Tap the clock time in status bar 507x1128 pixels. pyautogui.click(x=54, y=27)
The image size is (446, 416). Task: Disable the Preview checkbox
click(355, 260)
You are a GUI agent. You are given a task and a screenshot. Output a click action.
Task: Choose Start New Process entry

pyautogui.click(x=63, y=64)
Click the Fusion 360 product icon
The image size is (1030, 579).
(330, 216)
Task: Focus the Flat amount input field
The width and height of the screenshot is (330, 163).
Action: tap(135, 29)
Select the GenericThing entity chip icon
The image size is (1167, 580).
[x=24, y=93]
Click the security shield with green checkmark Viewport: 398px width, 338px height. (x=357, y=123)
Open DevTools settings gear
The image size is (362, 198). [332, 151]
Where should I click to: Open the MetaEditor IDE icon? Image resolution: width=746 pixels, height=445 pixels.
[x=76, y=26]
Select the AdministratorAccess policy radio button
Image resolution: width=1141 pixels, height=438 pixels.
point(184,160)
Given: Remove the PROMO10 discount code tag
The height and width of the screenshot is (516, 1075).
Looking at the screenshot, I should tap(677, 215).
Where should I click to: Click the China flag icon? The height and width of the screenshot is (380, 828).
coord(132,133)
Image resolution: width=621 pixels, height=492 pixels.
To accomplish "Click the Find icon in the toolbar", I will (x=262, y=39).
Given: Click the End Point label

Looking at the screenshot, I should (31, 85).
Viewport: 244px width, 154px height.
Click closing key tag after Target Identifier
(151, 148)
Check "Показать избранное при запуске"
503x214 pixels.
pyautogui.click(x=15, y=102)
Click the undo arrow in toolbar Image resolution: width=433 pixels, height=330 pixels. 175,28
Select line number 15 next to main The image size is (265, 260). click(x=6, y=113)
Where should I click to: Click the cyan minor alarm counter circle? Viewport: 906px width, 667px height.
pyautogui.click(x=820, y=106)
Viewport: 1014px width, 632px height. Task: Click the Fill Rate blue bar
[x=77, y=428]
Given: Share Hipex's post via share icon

■ Work task
Where a line of the records holds the word "toolbar", copy that line.

■ Output of the exercise
To accomplish "Click the Find icon in the toolbar", I will (x=262, y=39).
Click the undo arrow in toolbar Image resolution: width=433 pixels, height=330 pixels. 175,28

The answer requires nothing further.